**THINGS TO DO**
**1)** Answer these from the fishing report below, one per line:
(a) What did it cost to launch?
(b) How many anchors were set out at the line?
(c) How many blue catfish were caught by the end of the day, and what range of weights did they cover?
**2)** In one to three sentences, please explain why the angler in the fishing report below started fishing from the ramp before going up to the gates.
**3)** Decide whether each statement agrees with the fishing report below. Answer yes or no and quote the words from the report that decide it.
(a) The two stripers caught as a double were the same length.
(b) Five stripers were landed from the ramp before Lee arrived.
(c) Stripers and bluecats kept biting until about noon.

**PAGE TEXT**
-- START --

# 12-23-07 cold blue strips



## shadslinger (Aug 21, 2005)

It was really cold this morning at 6:30, but things looked right for a killing below the dam. Warm December days mean stripers on the prowl, and there was still enough water to float the RedFin. With about 2 dz perch in the live well and several layers of clothes I paid my outrageous $ 6.00 to launch and asked the pretty young girl running the cash box if fishing was any good below the dam.
"Yesterday they caught alot of big stripers" she said. Enough said for me.
I had trouble at the ramp, lowering water levels left a big pad of mud right where my tires were after I launched. I called my son he sounded like he had not gone to sleep yet, but yeah he would come help me.
I knew it would take about 30 minuets so I hooked up a perch and sent it out where the 2 channels meet by the ramp. Twitch,...twitch,...BAM! It is a 20" striper. back I go with another perch and more confidence, twitch twitch,..BAM! I land three nice ones from the ramp before Lee gets there.
After getting the trailer out and motoring up to the gates I set out 2 anchors at the line. With 4 gates open it took about 50 yards before the anchors caught. I put out four rods with live perch and soon have a double striper on. I land them both fish and they are carbon copies of each of other, both of them 21".
I keep both for the limit and went out for fun with the biggest perch I had about 5' long. Pretty soon it hits paydirt with a monster 25" that was mean all of the way in and again at the boat.
It just kept on like that until I was low on perch and started cutting them for catfish. I kept catching big stripers along with big bluecats untill about noon. At the end of the day I had 4 blues from 5 to 8 lbs and caught and released 20 stripers over 20". It was pretty good. I will post pics later.
SS


----------



## shadslinger (Aug 21, 2005)

-- END --

**INFORMATION SHOWN**
-- START --

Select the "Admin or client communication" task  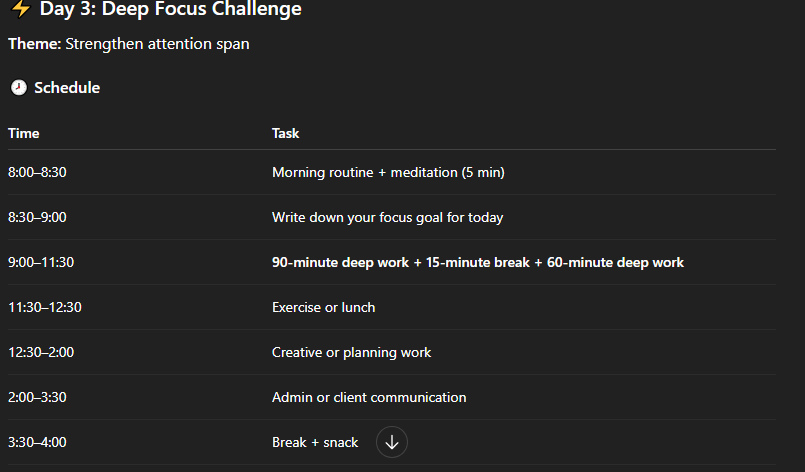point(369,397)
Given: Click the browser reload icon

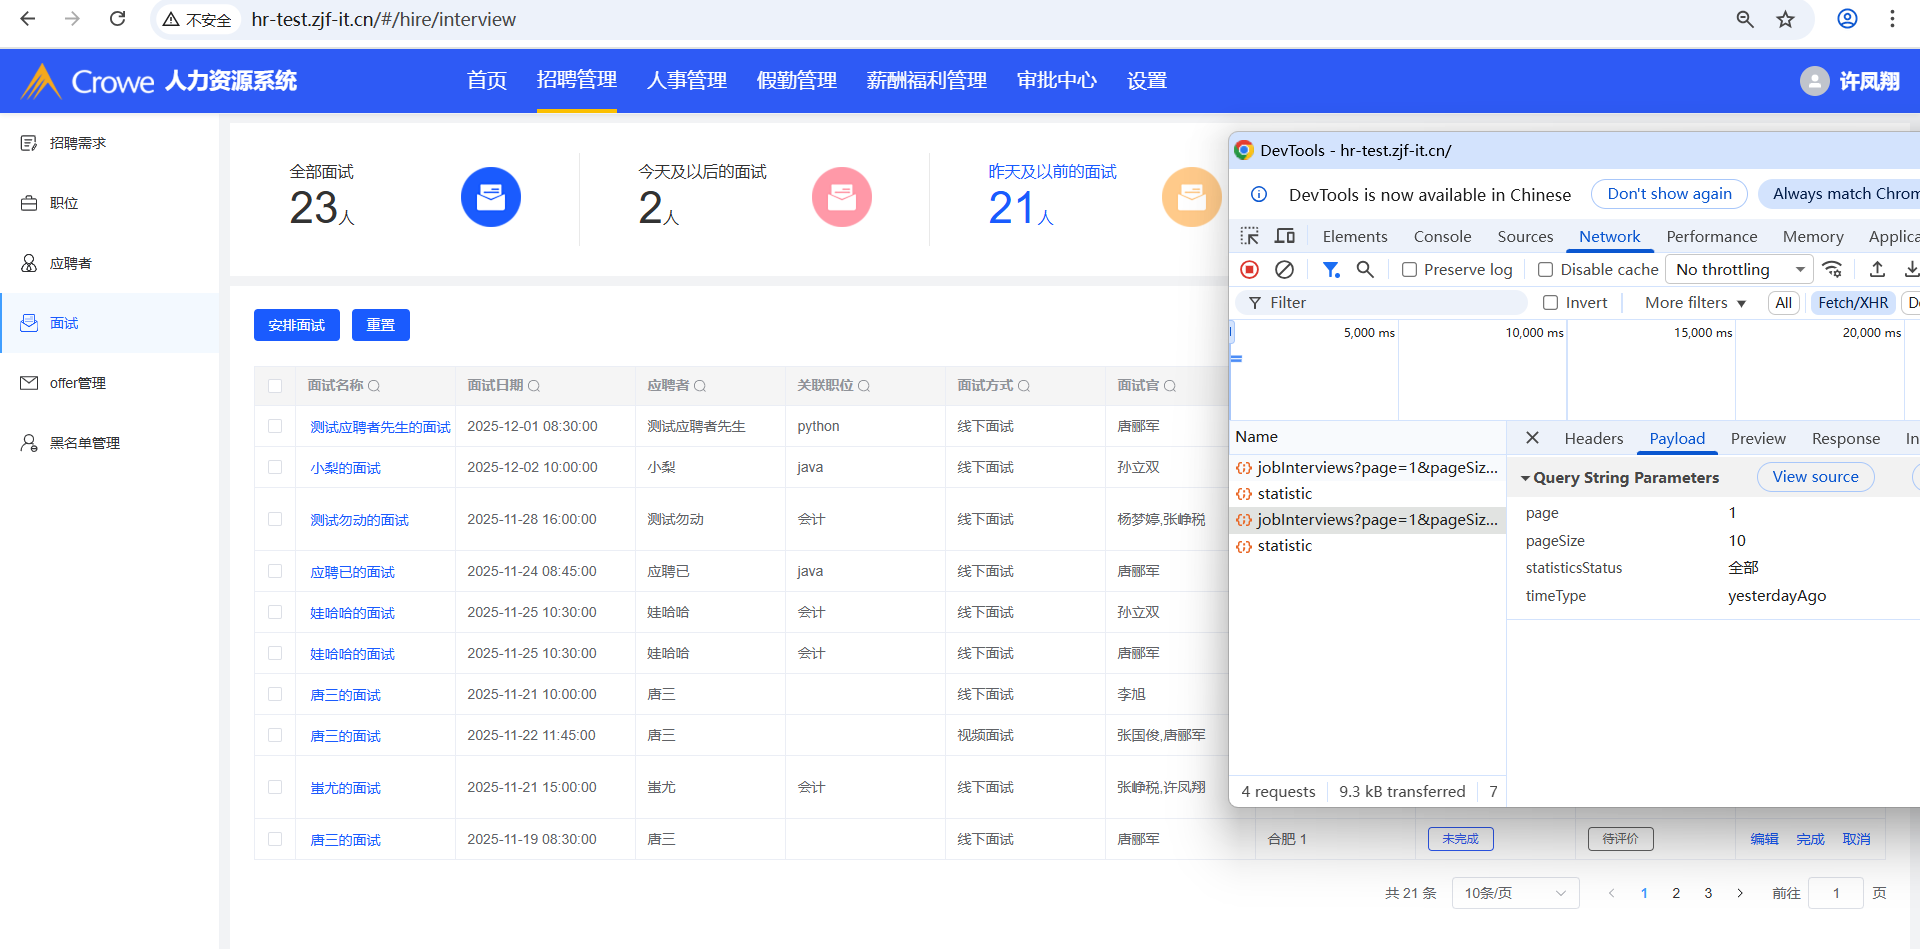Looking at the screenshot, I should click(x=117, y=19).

-- END --

**WRITTEN ANSWERS**
**1)**
(a) $6.00
(b) 2
(c) 4, from 5 to 8 lbs

**2)** Falling water levels had left a big pad of mud where the tires were after launching, so the angler called the son for help. Expecting that to take about 30 minutes, the angler hooked up a perch and fished from the ramp while waiting.

**3)**
(a) Yes: "they are carbon copies of each of other, both of them 21""
(b) No: "I land three nice ones from the ramp before Lee gets there."
(c) Yes: "I kept catching big stripers along with big bluecats untill about noon."